The electromagnetically transparent material may comprise a dielectric material or a ceramic material.

[00018] In one example, the dual polarized antenna of the SAR microwave

reflectometer may be a waveguide antenna comprising an antenna body having a first, second and third waveguide ports, the first and second waveguide ports being rectangular and the third waveguide port being square, a septum between the first and second waveguide ports, combining the first and second rectangular ports into the third port and an electromagnetically transparent material shielding at least the third port from heat.

Brief Description of the Drawings

[00019] Figure 1 is a block diagram of a multiplexed antenna array according to one aspect of the present invention. [00020] Figure 2 is a block diagram of a SAR microwave reflectometer according to another aspect of the present invention.

[00021] Figure 3 is illustration of an antenna array portion of a SAR microwave reflectometer relative to a metal surface being measured according to another aspect of the present invention.

[00022] Figures 4a and 4b are illustrations of a dual polarized waveguide antenna, as one example, which may be used to implement the present invention.

[00023] Figure 5 is a flow chart for detecting a location, magnitude, and angular orientation of cracks according to another aspect of the present invention.

[00024] Figure 6 is a flow chart of a SAR omega-k algorithm according to another aspect of the present invention.

Detailed Description

[00025] A robust, non-destructive, Synthetic Aperture Radar (SAR) microwave reflectometer and method of processing reflected microwaves to achieve crack detection with precise angular orientation and size values is provided. A SAR microwave

reflectometer according to one example of the present invention comprises a microwave signal source, one or more antennas, a receiver, and signal processing components to convert reflected and received microwave signals into SAR images of a surface under test.

[00026] In SAR imaging, multiple microwave measurements are performed over a surface and then combined to form an image. Typically, the SAR antenna is moving across the surface as transmission and reception occur, and the combination of the received signals builds a synthetic aperture that is much longer than the physical antenna width.

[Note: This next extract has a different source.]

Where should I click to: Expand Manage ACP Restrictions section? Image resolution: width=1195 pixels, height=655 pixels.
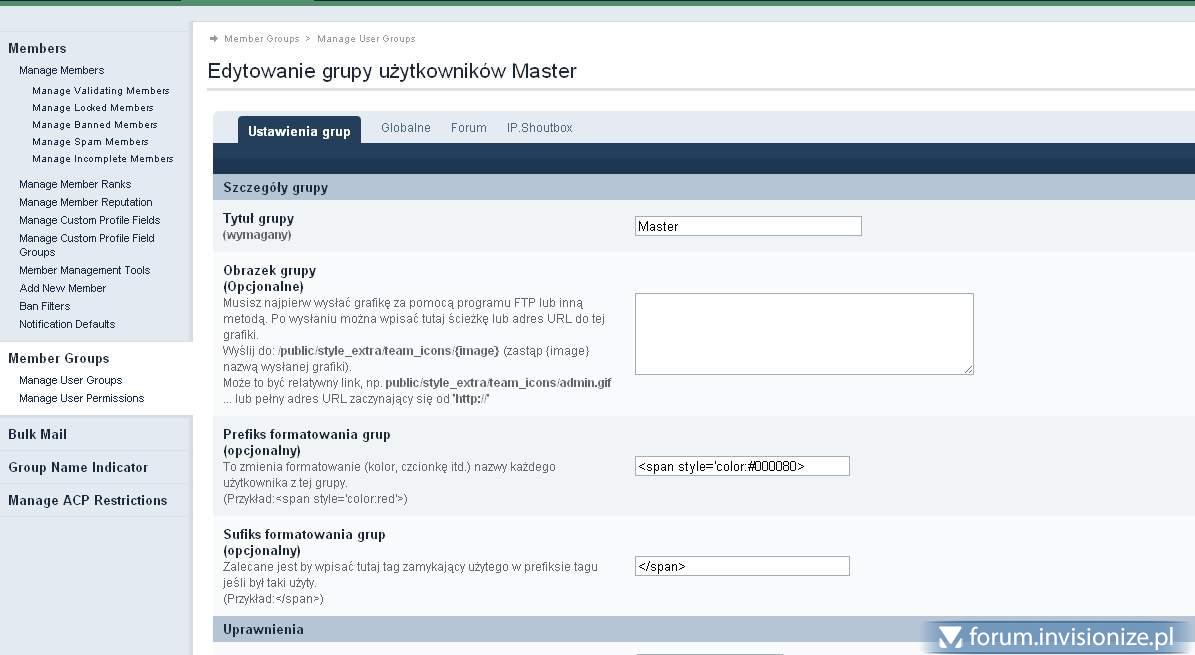pyautogui.click(x=88, y=500)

The same principles apply when the antenna is stationary and a surface to be imaged is moving with respect to the antenna or antennas.

[00027] lmaging of a sample may be performed using a single antenna that is scanned over a two-dimensional grid over a sample, a one-dimensional array of antennas that are scanned linearly across the sample, or a two-dimensional array of antennas positioned over a stationary sample. A single antenna within the array can act as a transmitter only, a receiver only, or both. The number of transmitters and receivers in the array does not have to be equal. Surfaces that may be sampled include, but are not limited to, metal surfaces, such as cast strip metals, conductive ceramics (refractory), non-conductive dense ceramics, carbon fiber composites, rubber, and other materials with a high dielectric or impedance contrast to air.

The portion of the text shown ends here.